From far Cathay, the oldest land of lands,
A giant sunk in poppied, dreamful rest,
I come where earth’s great last-born nation stands,
Flower of the centuries, the titanic West.
I come where East and West stand face to face,
The childhood and the manhood of the race.
SPRING IN THE SOUTH.
Through the quaint southern winter without snow,
Without an icy blast or chilling air,
When the broad mesas arid lie and bare,
The Ishmael cactus and the sage brush grow.
The golden orange bends the lithe branch low,
The sunflowers throng the by-ways everywhere,
Palms wave, birds sing. The earth lies free of care,
Basking in skies one golden, cloudless glow.
Then come the rains, and in their cortege bring
Streams to the canyons, and to ranch and glen
Wild flowers and orange blossoms, wherein rides
The bee on golden zephyrs. Swiftly then,
Like wind-blown fire, up the Sierra sides
A blaze of poppies runs, and it is Spring.
A WINTER DAY.
In the Sierras.
O’er the Sierras scarce the moon yestre’en
Was risen to flood each sombre peak with light,
Ere came a cloud host through the gusty night,
Storming the crags.

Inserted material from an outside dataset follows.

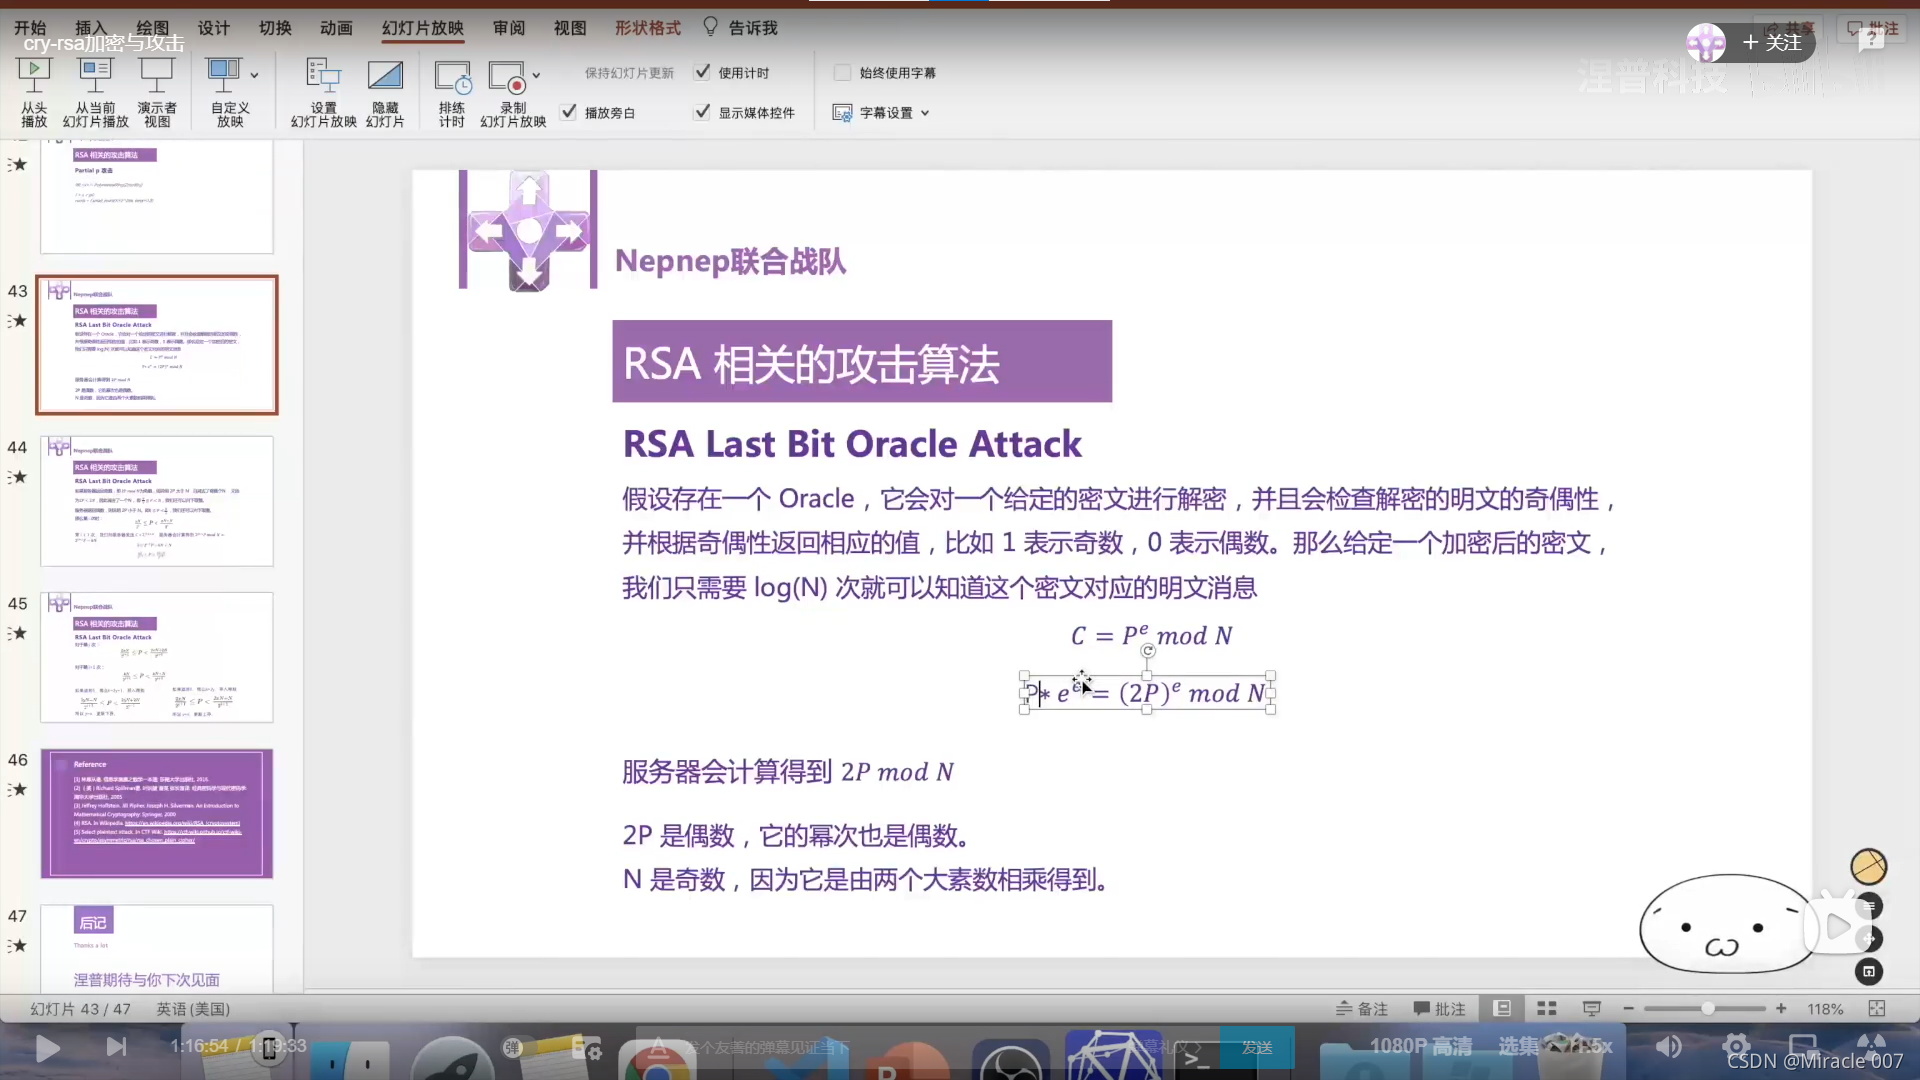Open the Record Slide Show dropdown arrow
The height and width of the screenshot is (1080, 1920).
537,75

Sheer canyon walls between
They swept, and hid bare ledge and living green.
Hoarse thunder pealed from unseen height to height,
As though the vast hills boasted of their might,
Though Chaos’ self upon them seemed to lean.
Dawn drew aside night’s veil of mist, and came
Across the hills. The clouds retired, and lo!
On every wind-swept crag, as Day looked forth,
Bright in the southern sunshine gleamed the snow,
A vision of the unforgotten North
’Twixt golden skies and poppy fields aflame.